Recorded data:
— begin —

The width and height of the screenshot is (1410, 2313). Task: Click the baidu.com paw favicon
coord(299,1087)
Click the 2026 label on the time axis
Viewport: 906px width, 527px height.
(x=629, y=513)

— end —

**GIVEN EXERCISE**
Present the lines above as a numbered list, leaving out any blank lines.

**SOLUTION TO THIS TASK**
1. The width and height of the screenshot is (1410, 2313). Task: Click the baidu.com paw favicon
2. coord(299,1087)
3. Click the 2026 label on the time axis
4. Viewport: 906px width, 527px height.
5. (x=629, y=513)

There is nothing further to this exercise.